Document extract:
"""
Guest Opinion Essay

Out of the Inbox and Into the Streets

 

Column time: I reached for the “recent research” inbox and pulled out five studies – three national surveys, two major evaluations – and started to read, looking for common themes. Good stuff.

But when it came time to write, what hit me was not the richness of the information, rich as it was, but the wasted opportunities. Looking at the executive summaries of millions of dollars of research, I was struck by two things. First, that too few of us would read these reports or even hear summaries of the findings. Second, that this situation could be improved.

Five major reports from five different youth-serving organizations with different sponsors, pollsters and evaluators, and, most importantly, independent dissemination strategies. I understand why this happens. But is it the best way to build public awareness, advance the field’s knowledge base or sustain research efforts? Is it even the best way to galvanize change within individual organizations? At the risk of raising ire, I have to say that I don’t think so.

Two examples:

Let’s start with Youth Development Strategies Inc.’s evaluation of Boys & Girls Clubs’ Triple Play Program on healthy eating, exercise and developmental outcomes (Promoting Healthy Lifestyles, 2009, Gambone and co-authors at Youth Development Strategies Inc.). Solid study design (Triple Play clubs versus control clubs). Solid study results: Knowledge improved, healthy eating and exercise habits improved, especially among those with the poorest habits; developmental outcomes improved (peer interactions, sense of mastery), club culture and structure improved (attrition slowed, youths’ self-reported experiences were rated higher).
"""
Records supplied:
"""
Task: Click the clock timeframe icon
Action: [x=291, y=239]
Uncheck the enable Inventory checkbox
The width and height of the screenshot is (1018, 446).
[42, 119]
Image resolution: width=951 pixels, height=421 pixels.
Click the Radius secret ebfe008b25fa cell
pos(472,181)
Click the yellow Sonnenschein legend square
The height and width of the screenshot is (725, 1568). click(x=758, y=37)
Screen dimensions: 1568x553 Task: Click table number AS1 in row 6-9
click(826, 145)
"""
"""
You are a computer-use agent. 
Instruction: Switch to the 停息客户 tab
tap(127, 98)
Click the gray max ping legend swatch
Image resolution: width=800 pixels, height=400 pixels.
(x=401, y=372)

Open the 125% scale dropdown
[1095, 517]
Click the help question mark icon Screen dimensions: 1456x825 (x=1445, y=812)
"""
What you will do:
a: According to the opinion essay, how many studies did the writer pull from the "recent research" inbox, and what kinds were they?
b: Do these statements agree with the opinion essay? Answer yes or no for each, and quote the words from the essay that decide it.
(i) The Triple Play evaluation compared Triple Play clubs with control clubs.
(ii) The writer believes separate dissemination strategies are the best way to build public awareness.
(iii) Attrition rose in the clubs that ran Triple Play.
c: Continue the opinion essay, starting after its final sentence.

Answers provided:
a: Five studies: three national surveys and two major evaluations.

b:
(i) Yes: "Triple Play clubs versus control clubs"
(ii) No: "I have to say that I don’t think so."
(iii) No: "attrition slowed"

c:
Incredibly important program model: Clubs were not asked to implement a menu of stand-alone activities, they were encouraged to “infuse the club environment” with supports and opportunities related to the three goals. Yet the findings were consistent across a range of clubs that took different approaches, served diverse populations and had varying levels of resources.

This study is big news. But who’s breaking it down for local or even national funders and practitioners? Who’s making sure that the story line isn’t just “BGCA Triple Play Program Hits a Home Run,” but also “Small Intentional Changes Can Yield Big Outcomes?” Making the case for broader implications isn’t Boys & Girls Clubs’ job. So the lessons get lost in the shadows.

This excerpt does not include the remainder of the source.